Kenya Wins Backing for Extending Ivory Trade Ban

Kenya has secured the support of 16 African governments in its battle with neighboring Tanzania over a proposal to allow for controlled trade in ivory. At least two thirds of the 23 member African Elephants Coalition are backing Kenya’s proposal to replace the nine-year moratorium on ivory trade, which ends in 2019 with a 20-year moratorium.

If adopted, the proposal will bind all parties to the Convention on International Trade in Endangered Species of Wild Fauna and Flora (CITES) to outlaw trade in ivory a move that Tanzania and Zambia have opposed.

Reports from the six-days of meeting of AEC in Brussels indicate that Mali, Benin, Central African Republic, Chad, Ethiopia, Ghana, Guinea, Guinea Bissau, Mauritania, Niger, Nigeria, Rwanda, Senegal, Togo, Republic of Congo and Government of Southern Sudan backed Kenya’s proposal to maintain the strongest possible international moratorium on trade in ivory.
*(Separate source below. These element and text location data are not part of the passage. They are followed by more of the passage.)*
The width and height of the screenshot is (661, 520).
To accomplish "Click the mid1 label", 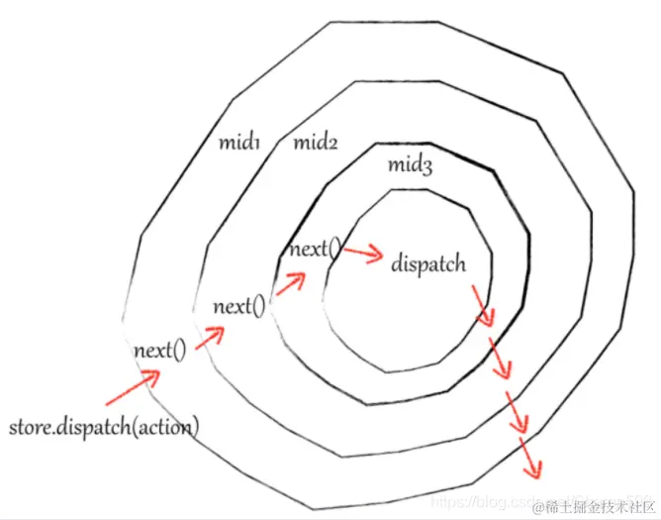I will coord(238,143).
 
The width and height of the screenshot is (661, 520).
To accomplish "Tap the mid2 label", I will coord(316,143).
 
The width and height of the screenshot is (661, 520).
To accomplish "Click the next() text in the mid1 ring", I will coord(159,350).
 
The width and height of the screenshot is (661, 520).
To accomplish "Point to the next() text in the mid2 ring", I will coord(239,306).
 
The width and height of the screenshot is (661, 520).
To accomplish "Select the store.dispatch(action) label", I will coord(104,428).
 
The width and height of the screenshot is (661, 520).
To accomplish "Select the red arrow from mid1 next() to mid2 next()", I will coord(209,336).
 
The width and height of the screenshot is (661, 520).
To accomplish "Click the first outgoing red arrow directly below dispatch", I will coord(481,305).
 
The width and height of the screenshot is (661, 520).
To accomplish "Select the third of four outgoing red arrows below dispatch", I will coord(516,413).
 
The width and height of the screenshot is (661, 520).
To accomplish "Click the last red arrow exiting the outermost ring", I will coord(531,456).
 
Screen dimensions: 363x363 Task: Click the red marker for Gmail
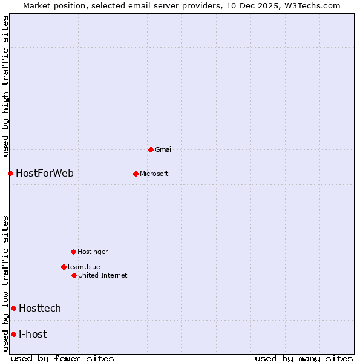151,149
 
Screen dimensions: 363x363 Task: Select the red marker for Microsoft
136,174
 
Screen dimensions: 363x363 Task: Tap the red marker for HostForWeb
10,173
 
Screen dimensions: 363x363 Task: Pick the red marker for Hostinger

"No proposals for trade in ivory should be considered until COP18 in 2019. Proposals from Tanzania and Zambia should therefore be withdrawn," a statement issued after the meeting chaired by Mali and Kenya said.

The position is a huge blow to efforts by the Tanzania and Zambia governments that had last November asked the CITES secretariat to remove the African elephant, Loxodonta africana, from the list of animals facing extinction (Appendix I) to Appendix II. That move would effectively have meant that trade in ivory and elephants would not be banned but controlled.

Trade in species facing extinction is allowed under exceptional circumstances while that involving species in the second tier is managed to avoid utilisation that can endanger their survival.